Born in 1404, Gilles' early life was ideal. He was an intelligent boy who became well-versed in military tactics. Sadly, tragedy struck when his father was killed in a hunting accident, and his mother soon died a few months later. He was then raised by his grandfather Jean de Craon, a well-known political power broker and schemer who arranged a marriage between Gilles and a wealthy heiress from Brittany. By now, Gilles had transformed into a bad-tempered teenager and young man. His marriage also committed him to war duty because, in 1429, Brittany had become a disputed territory between the French and English crowns amidst the ongoing Hundred Years' War.
He soon made waves on the battlefield, being a fearless fighter and an excellent military strategist. He was chosen by the Dauphin of France (the future King Charles VII) to guide and protect Joan of Arc during battle. They won several vital battles together, and when Joan (mainly due to Gilles' experience) liberated the city of Orléans from the English. In 1431, Joan was caught and burned alive by the English. A year later, Gilles, a marshal, allegedly began abducting children near his home. In 1435, Gilles would lead the French army and defeat the enemy once and for all. He was very wealthy and powerful at this point, and his status kept anyone from being suspicious.
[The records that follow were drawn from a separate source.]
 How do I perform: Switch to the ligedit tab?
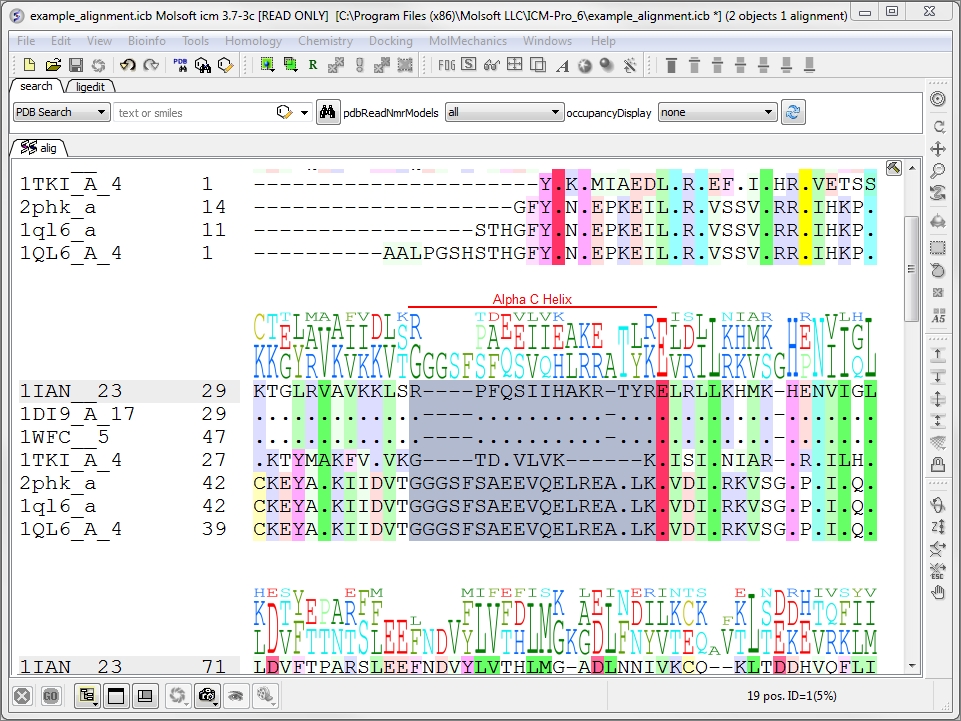pyautogui.click(x=90, y=87)
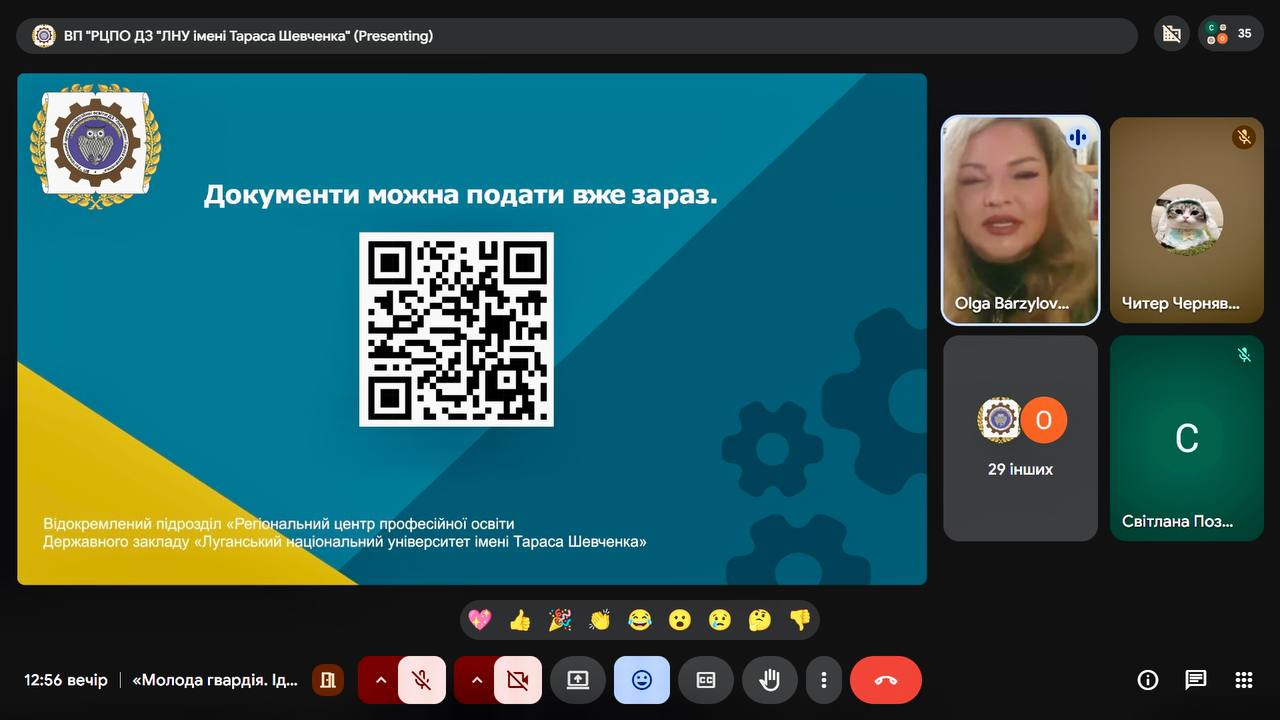Send sparkling heart reaction

[x=480, y=620]
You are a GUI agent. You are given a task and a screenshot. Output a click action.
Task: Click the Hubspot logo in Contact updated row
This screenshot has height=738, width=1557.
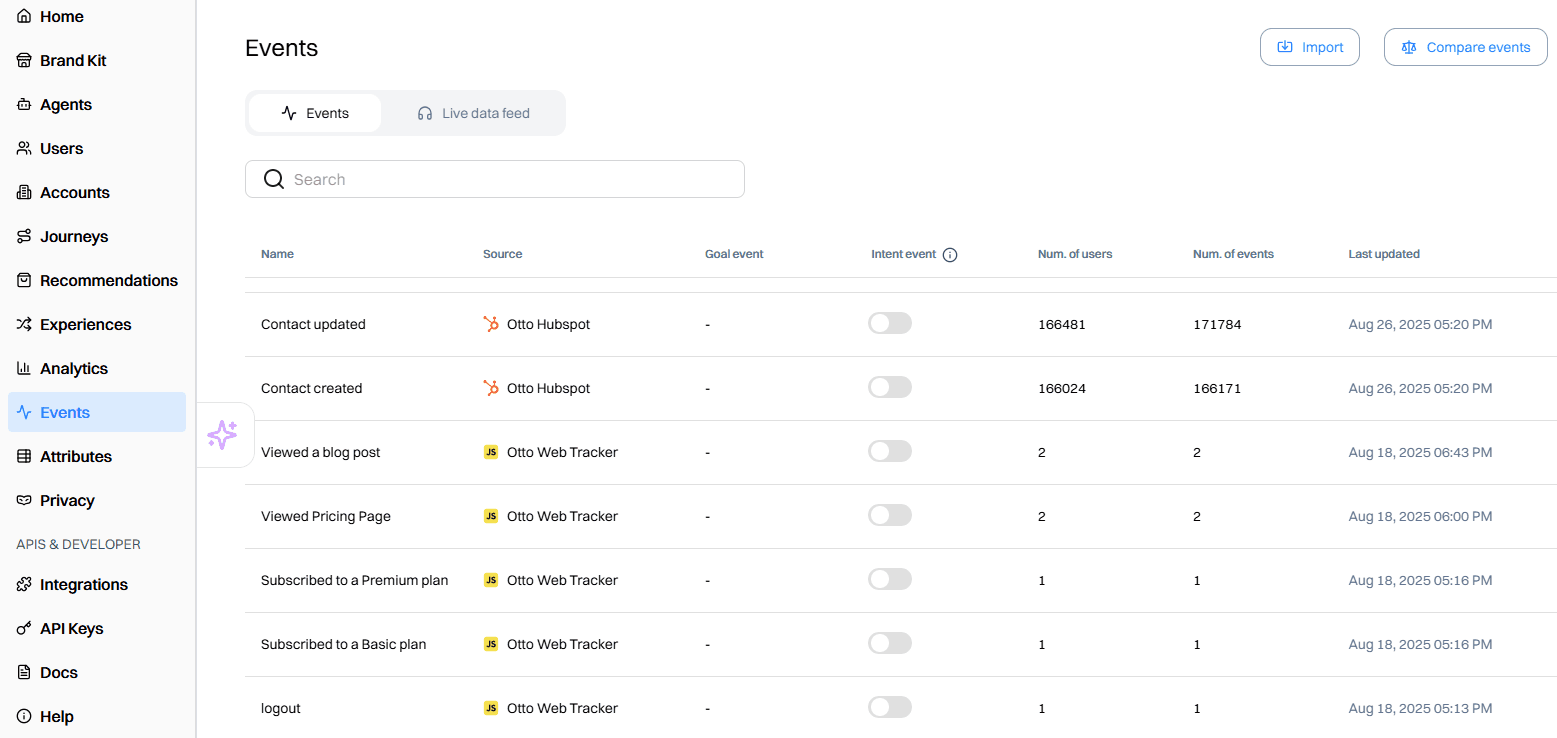491,324
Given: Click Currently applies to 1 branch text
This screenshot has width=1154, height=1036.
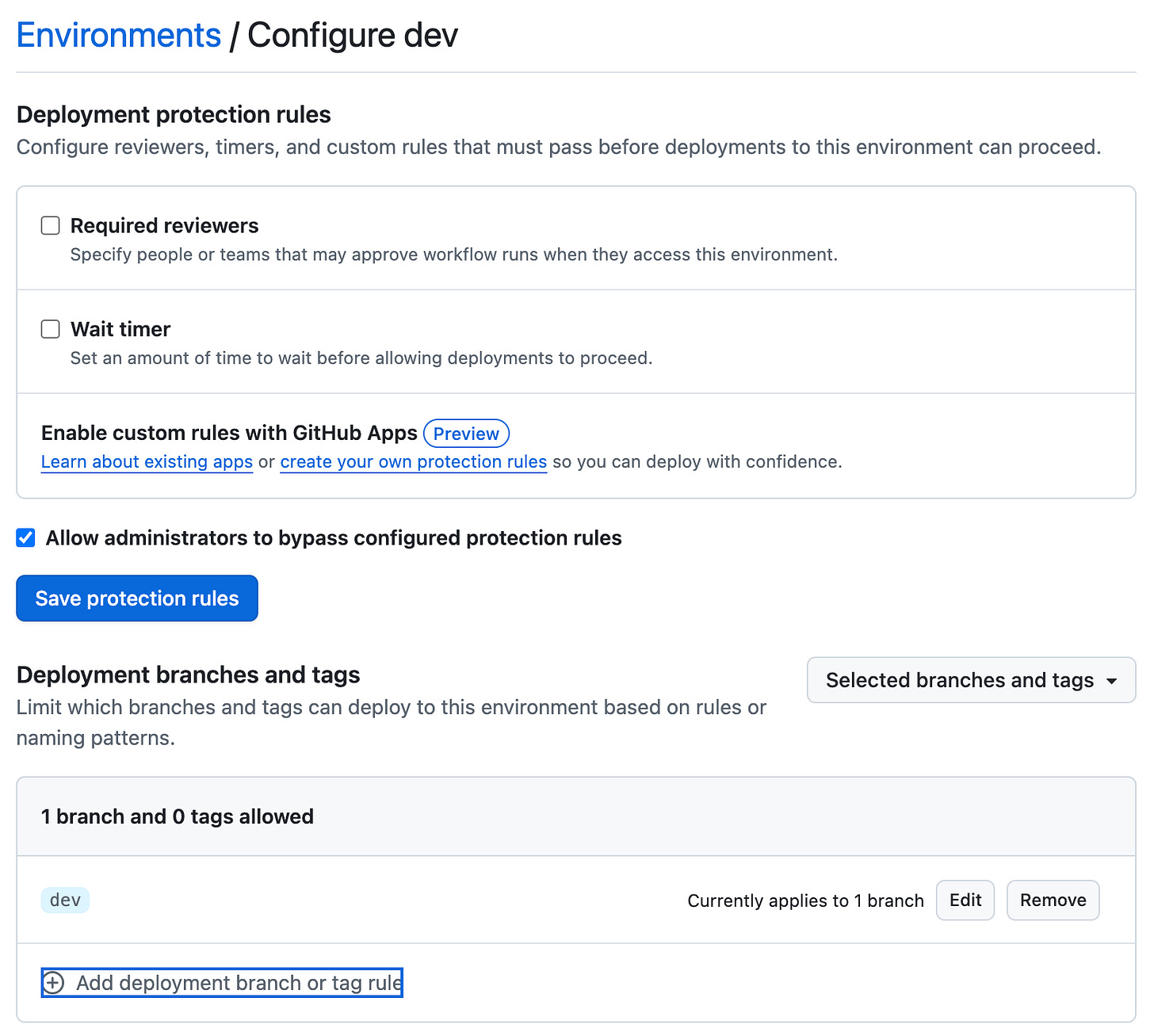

Retired from the military, Des Rais became more decadent and wasteful that he was practically penniless by his death in 1440. He was desperate for money, and many con artists took advantage of him. Gilles turned to so-called alchemists to produce gold and became a dark arts follower. He hired "sorcerers" to help him raise a demon who could help him regain his fortune. After almost a decade of abducting and murdering children, the crown finally put him on trial in 1440, where his servants admitted to finding children for Gilles to hurt. He eventually confessed to avoid getting tortured and was promptly executed by hanging.
In recent years, however, historians and experts have questioned his guilt and believe he was an innocent man. There was no tangible evidence to prove his guilt except witness testimony, and there was also the threat of torture and ex-communication that would make anyone confess to anything. It's also interesting that after the execution, the Duke of Brittany, the prosecutor, received all of de Rais' properties, pointing to a political conspiracy against him. History has not been kind to Gilles de Rais, and rightly so if he was a brutal serial killer. Yet We can only imagine the truth, and maybe someone, someday, will uncover it.